Plusieurs étudiants ont aussi présenté des témoignages, en l’occurrence MM. Christian Agbobli, et Mohamed Jelasi, tous deux inscrits à l’Université du Québec à Montréal, Karim Ben Maiz, étudiant en communication à Université du Québec à Montréal et président de l'association des étudiants musulmans de cette université, de même que Jonathan Blais étudiant en sciences politiques à l’Université de Montréal et membre du groupe Communauté chrétienne missionnaire.
M. Yvan Cliche, spécialiste en développement international et membre de Tolerance.ca® a animé le débat.
D’entrée Mme Naguib prend le parti de la différence comme source d’enrichissement en rappelant les propos de Saint-Exupéry : « Si tu diffères de moi, mon ami, loin de me léser, tu m’enrichis. » Ainsi, les conflits ne sont pas intrinsèques à la diversité religieuse, mais bien aux usages qu’on en fait.
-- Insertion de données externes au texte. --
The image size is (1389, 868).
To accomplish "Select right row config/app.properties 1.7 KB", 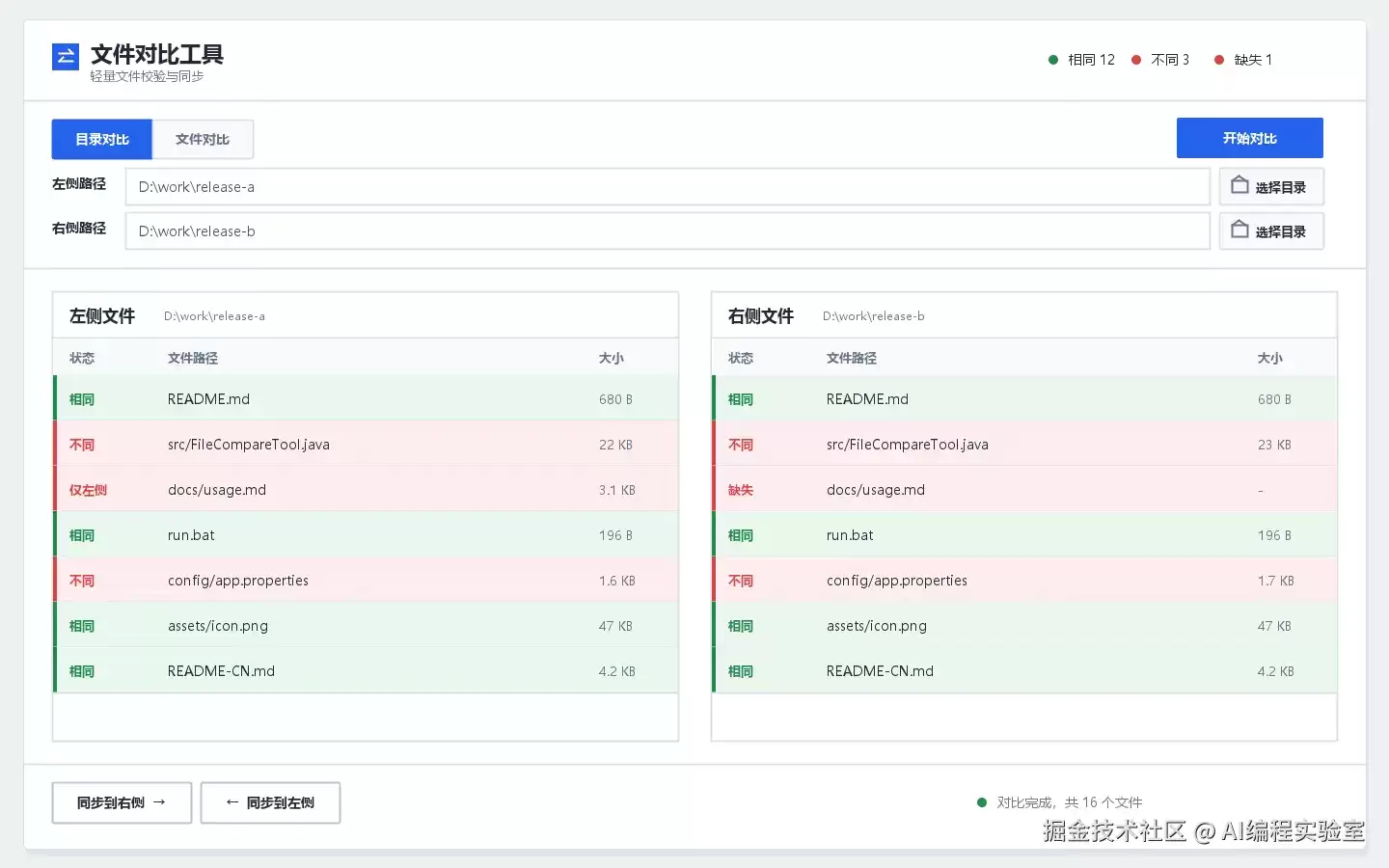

Pour Mme Naguib, la religion, tout comme la science, la richesse ou la mondialisation peuvent servir le bien commun ou lui nuire.
À la question précise de savoir si la religion a une place dans les institutions du savoir, Mme Naguib souligne d’abord le caractère multidimensionnel de l’être humain. Celui-ci est à la fois rationnel et irrationnel, spirituel et physique. De ce point de vue, le désir qu’éprouvent certains à satisfaire leur quête de spiritualité est tout à fait légitime. En conséquence, ces derniers ne devraient pas être privés des moyens de poursuivre leur quête dans la dignité, puisqu’il s’agit là d’une partie intégrante d’eux-mêmes.
Laïcité et raison; religions et fanatisme : des associations trompeuses
Photo : Gunther Gamper.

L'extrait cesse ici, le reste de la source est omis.